Today was no day for joking. Japan was struck by another earthquake - a magnitude 8.8 earthquake. Or 8.4. Or 8.9. The figure depends on what channel you're watching, but it's still a scary thing, a really scary thing, since the earthquake that triggered the 2004 tsunami in the Indian Ocean was just a magnitude 8, if I remember correctly. Although, maybe, if you're getting too stressed at the figures, a little joke could go a long way.
This quake was centered in the ocean, so the tsunami warning was inevitable. Seeing a torrent of water hit the coastal areas of northern Japan, on live television, on seven news channels, was the most surreal thing I've seen in a while. And it also meant we'll be hit. I'm in Manila, and we're safe as I write this, since we're not on the eastern seaboard where the Pacific waters lie. But it doesn't stop people here from panicking. We saw what happened in Indonesia six years ago. Probably live as well.
It's the dead hours of the morning in Montreal. Saturn can't sleep, worrying about his relatives here, who happen to be on the eastern seaboard. He's watching ANC online. I tell him to sleep. He won't, believing that he'll sleep better once he knows we're fine.
I get a message from Dinna, who's in Indonesia (as you probably know already), addressed to me and Valerie and Immie. She hopes we're fine. We're all fine, I reassure her.
I send Jackie a message. She's in Taiwan, or so I thought; she'd later tweet from Hong Kong, I think, asking about tsunami alerts in Taiwan.
I see Krizzie worrying about her relatives in California, and the surfing areas in Hawaii, partly (presumably) because she's been itching to get a surf-perfect body in time for the summer, or whatever's left of it here. And then she realizes that all of this is happening outside surf season, "which means winds aren't strong enough to build big, big waves," she tweeted.
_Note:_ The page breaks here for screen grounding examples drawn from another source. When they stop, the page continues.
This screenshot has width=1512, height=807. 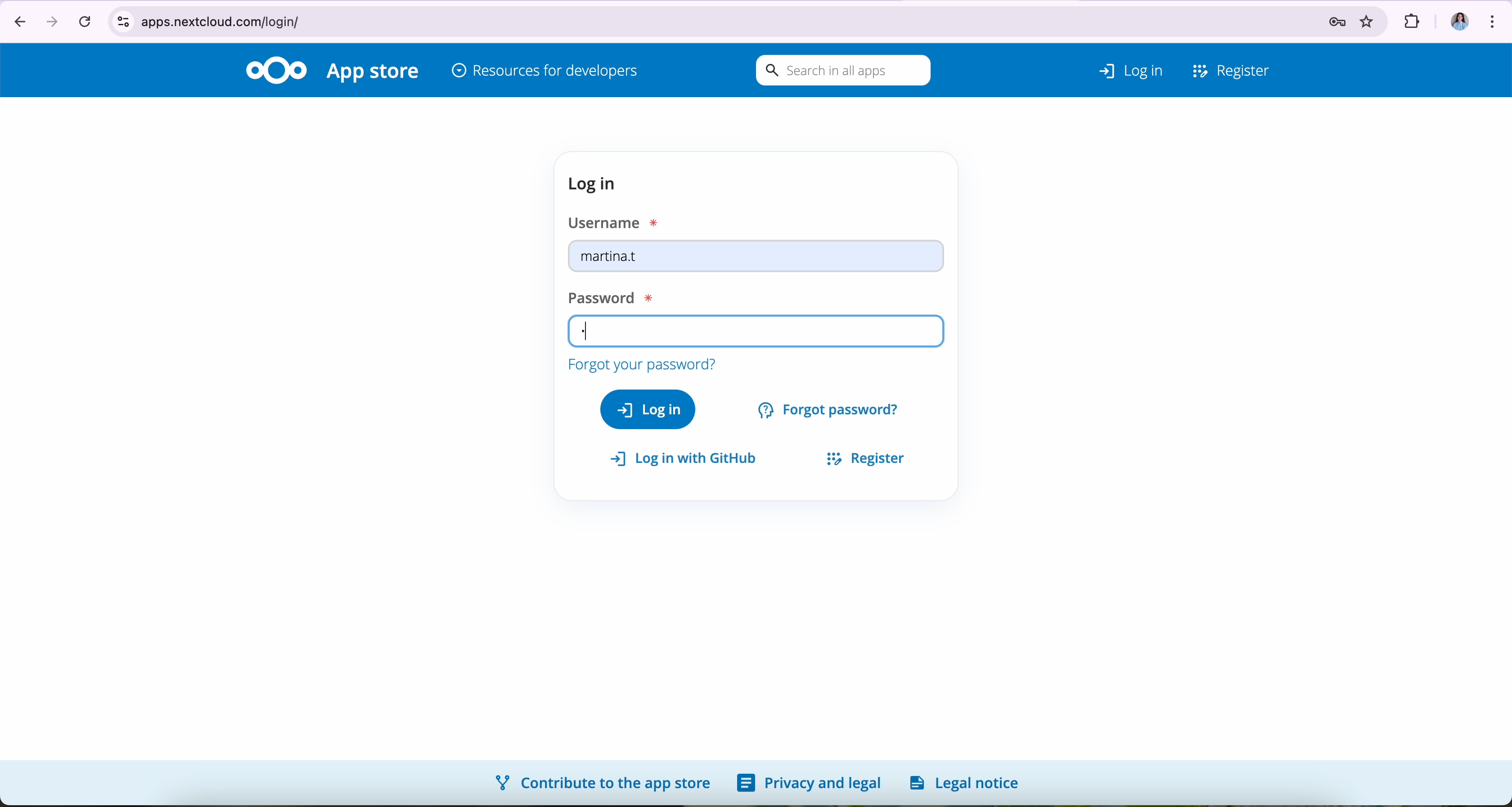 What do you see at coordinates (860, 456) in the screenshot?
I see `register` at bounding box center [860, 456].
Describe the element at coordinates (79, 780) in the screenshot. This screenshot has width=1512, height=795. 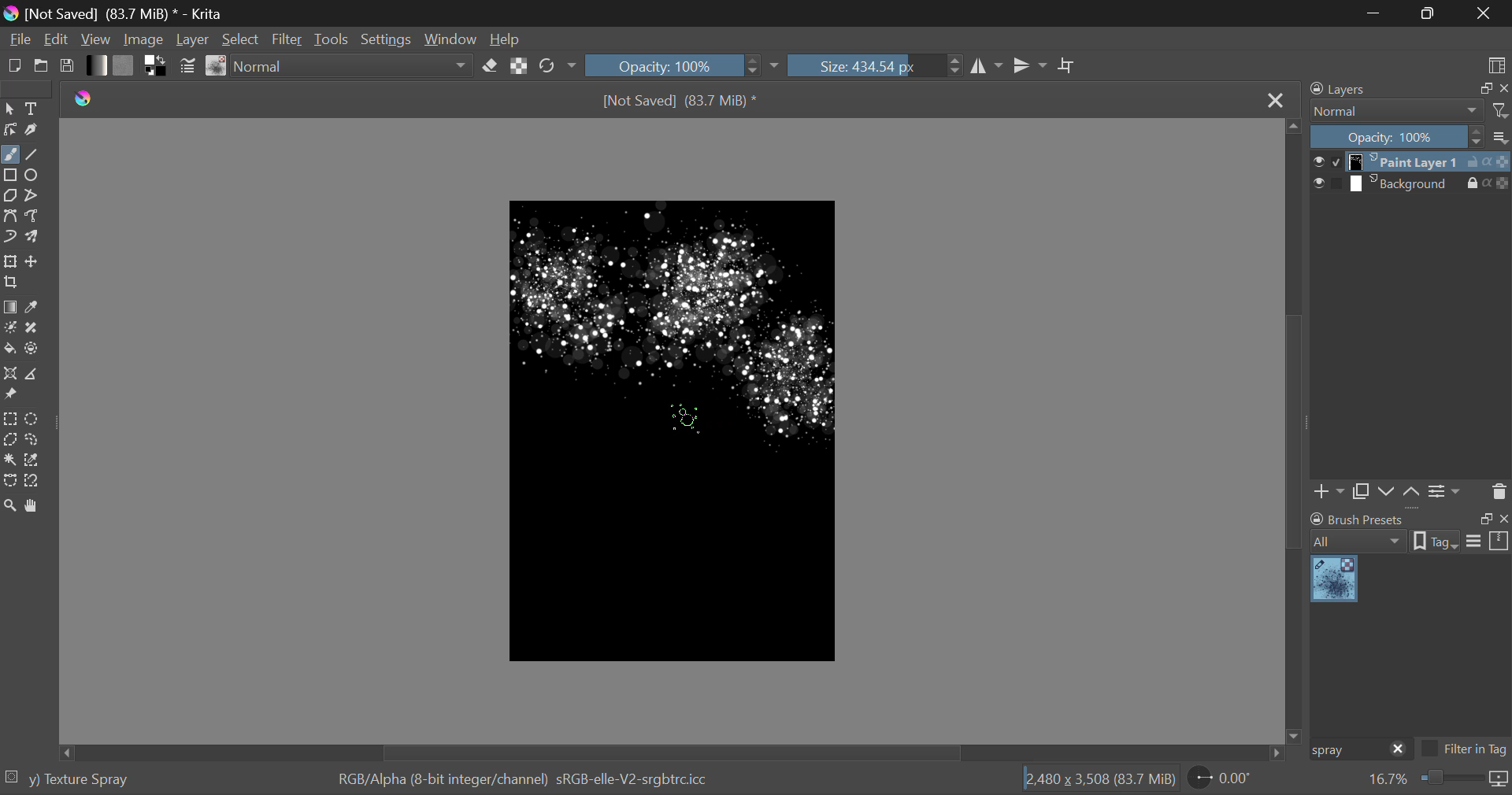
I see `y) Texture Spray` at that location.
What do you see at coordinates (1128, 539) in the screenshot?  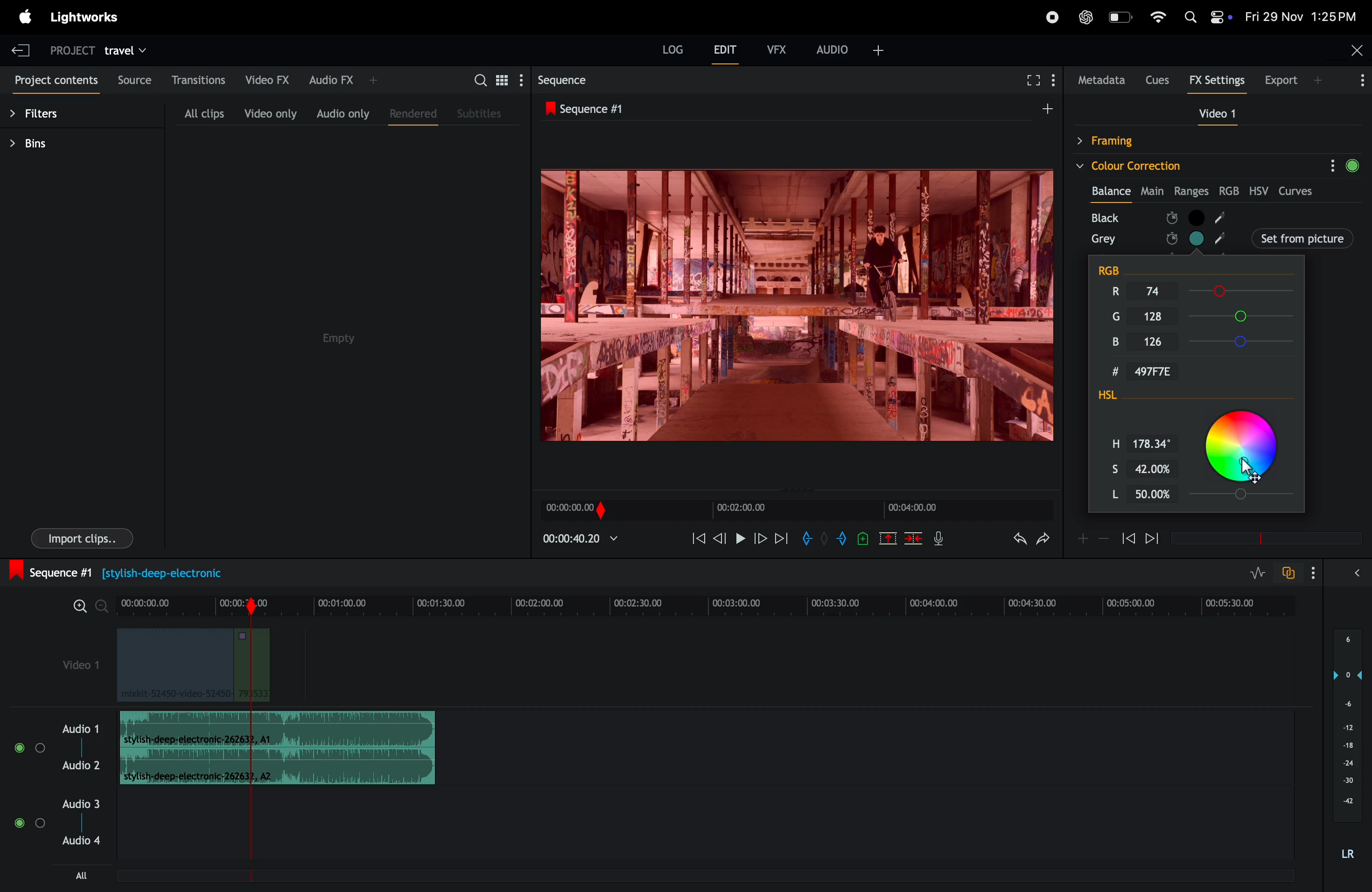 I see `rewind` at bounding box center [1128, 539].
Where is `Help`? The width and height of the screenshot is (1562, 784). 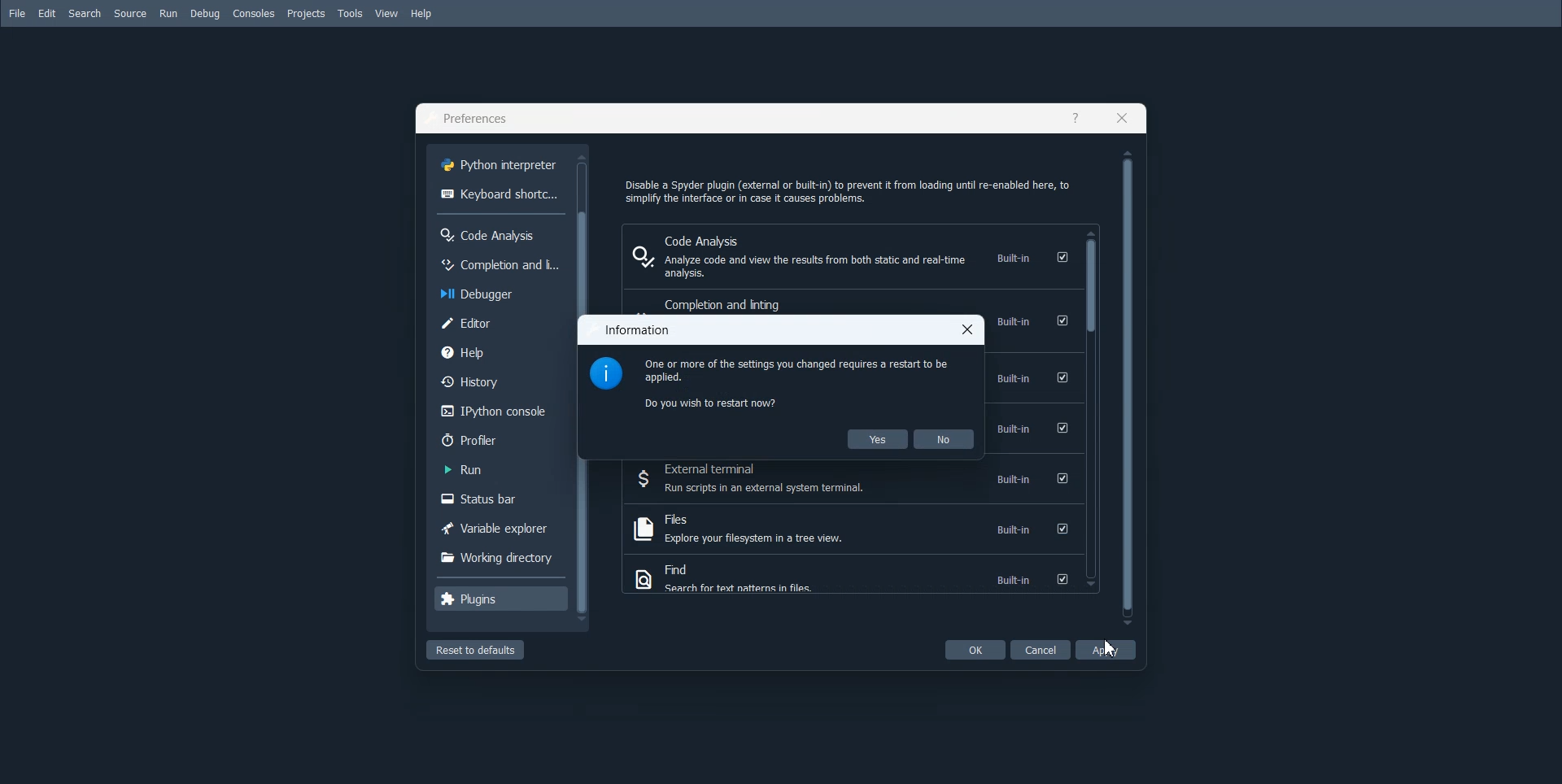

I send Chiaki a message, asking if her relatives - she's Japanese, after all - are fine. She reassures me that they're fine, as far as she knows.
A stranger sends me a message. Someone from the David Cook community, I presume; someone who knows Dinna, and judging from the message, Immie and Valerie as well. Wishing us all fine. I consider sending a reply.
"We'll be fine. Thanks for the prayers!"
I send Rae a message, not expecting a reply, since she's probably busy helping out, being a sailor and all.
Saturn drops me another line. "I'm getting a few hours of shut eye, as long as you guys are all fine."
It's fascinating how small the world is now. I'm not sure if it's a good thing. One thing gets amplified more than it should be. That works both ways. Maybe the Ring of Fire has broken off the planet and is now revolving independently around the sun. But, as I said, we'll be fine, unless something unforeseen happens, and heavens forbid it doesn't, because suddenly people will speak as if they're beside us, but act as if we're on opposite ends of the spectrum.